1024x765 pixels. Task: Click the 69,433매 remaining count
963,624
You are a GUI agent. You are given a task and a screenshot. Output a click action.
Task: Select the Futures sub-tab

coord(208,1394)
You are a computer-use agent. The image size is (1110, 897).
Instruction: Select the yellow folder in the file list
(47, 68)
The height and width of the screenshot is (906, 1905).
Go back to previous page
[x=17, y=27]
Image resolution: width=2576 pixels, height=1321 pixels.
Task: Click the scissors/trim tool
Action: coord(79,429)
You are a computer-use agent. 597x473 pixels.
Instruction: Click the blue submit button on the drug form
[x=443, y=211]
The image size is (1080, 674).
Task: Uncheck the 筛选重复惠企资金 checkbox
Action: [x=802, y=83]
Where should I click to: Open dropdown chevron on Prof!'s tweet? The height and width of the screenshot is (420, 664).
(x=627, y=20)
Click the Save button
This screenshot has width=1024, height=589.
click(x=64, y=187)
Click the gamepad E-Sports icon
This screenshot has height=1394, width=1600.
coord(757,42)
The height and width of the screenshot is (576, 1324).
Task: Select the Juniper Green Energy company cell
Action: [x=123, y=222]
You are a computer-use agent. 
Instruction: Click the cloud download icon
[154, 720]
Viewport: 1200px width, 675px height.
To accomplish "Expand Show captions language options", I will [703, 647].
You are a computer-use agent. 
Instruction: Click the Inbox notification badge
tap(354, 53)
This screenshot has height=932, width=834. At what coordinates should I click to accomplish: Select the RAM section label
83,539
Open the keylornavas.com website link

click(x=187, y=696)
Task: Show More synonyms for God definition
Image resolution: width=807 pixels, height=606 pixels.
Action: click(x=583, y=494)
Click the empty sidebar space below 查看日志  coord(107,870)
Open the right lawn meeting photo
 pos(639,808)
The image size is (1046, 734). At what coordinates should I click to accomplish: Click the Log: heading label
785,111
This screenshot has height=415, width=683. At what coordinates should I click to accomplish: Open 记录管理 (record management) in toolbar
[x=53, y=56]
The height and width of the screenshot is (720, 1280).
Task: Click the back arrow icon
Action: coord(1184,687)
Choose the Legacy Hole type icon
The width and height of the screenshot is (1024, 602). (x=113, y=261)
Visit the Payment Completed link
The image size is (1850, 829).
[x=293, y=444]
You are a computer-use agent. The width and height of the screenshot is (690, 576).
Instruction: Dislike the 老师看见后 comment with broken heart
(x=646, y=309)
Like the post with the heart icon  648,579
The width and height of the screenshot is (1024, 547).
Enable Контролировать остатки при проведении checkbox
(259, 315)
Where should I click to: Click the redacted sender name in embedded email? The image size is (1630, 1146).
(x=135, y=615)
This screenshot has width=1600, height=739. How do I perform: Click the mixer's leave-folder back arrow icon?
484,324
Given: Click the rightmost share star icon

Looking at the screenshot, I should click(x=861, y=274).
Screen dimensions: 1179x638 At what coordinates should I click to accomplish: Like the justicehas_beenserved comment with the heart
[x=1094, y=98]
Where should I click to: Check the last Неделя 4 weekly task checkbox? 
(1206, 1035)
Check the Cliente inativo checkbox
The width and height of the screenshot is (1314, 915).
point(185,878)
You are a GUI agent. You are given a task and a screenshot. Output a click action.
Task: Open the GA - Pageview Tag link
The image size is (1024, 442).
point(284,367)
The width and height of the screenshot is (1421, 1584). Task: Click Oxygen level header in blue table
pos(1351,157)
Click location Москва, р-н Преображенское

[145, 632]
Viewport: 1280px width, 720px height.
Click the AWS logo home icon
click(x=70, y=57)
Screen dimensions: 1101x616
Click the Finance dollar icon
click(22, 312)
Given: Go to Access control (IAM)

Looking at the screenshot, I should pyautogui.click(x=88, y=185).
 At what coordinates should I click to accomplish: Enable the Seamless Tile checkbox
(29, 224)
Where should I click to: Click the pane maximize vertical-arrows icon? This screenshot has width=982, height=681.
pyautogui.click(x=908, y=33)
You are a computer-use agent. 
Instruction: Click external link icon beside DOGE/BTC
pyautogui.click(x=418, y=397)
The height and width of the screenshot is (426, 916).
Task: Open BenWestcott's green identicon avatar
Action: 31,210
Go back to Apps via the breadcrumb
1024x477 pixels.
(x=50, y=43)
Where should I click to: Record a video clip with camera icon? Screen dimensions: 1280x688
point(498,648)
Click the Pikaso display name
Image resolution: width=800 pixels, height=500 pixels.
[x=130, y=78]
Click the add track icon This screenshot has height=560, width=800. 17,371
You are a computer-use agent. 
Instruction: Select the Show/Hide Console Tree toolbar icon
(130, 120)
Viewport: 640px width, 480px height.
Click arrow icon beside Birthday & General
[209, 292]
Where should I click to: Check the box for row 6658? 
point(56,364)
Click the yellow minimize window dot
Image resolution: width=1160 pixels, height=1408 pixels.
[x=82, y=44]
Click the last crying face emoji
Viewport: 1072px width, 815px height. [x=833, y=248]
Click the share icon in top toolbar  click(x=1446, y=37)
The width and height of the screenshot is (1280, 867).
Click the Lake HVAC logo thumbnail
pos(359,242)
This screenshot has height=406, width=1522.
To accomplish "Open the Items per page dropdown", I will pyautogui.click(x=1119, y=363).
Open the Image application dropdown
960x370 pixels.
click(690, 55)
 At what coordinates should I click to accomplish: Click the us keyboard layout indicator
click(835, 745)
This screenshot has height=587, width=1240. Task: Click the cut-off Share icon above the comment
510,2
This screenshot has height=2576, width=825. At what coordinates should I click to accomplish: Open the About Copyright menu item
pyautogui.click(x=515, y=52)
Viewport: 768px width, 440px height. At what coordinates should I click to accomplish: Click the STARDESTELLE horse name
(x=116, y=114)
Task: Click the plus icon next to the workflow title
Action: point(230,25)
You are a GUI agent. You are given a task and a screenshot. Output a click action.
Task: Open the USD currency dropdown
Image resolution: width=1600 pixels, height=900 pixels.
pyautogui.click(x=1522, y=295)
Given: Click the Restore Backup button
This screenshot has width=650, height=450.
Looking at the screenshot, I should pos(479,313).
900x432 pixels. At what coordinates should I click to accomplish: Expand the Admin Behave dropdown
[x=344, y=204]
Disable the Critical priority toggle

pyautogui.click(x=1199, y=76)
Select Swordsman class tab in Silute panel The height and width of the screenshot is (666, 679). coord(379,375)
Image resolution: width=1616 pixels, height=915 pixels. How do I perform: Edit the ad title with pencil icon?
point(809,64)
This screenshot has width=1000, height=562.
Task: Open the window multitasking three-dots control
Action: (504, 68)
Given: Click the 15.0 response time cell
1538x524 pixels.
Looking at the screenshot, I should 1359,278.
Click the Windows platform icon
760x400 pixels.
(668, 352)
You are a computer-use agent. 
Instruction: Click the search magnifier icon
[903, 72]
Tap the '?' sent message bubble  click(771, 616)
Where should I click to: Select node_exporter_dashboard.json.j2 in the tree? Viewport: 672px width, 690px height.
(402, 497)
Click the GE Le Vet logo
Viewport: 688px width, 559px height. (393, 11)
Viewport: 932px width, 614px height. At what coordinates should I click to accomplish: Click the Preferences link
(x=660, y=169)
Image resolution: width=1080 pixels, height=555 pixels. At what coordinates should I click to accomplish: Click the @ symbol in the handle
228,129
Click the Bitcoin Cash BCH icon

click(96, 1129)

┄┄┄┄┄┄┄┄┄┄

• **Exercise aim**
Only the lines with "will" are needed; find them in the records and copy each one.

• **Reply**
To accomplish "Expand Show captions language options", I will [703, 647].
To accomplish "Open the Items per page dropdown", I will pyautogui.click(x=1119, y=363).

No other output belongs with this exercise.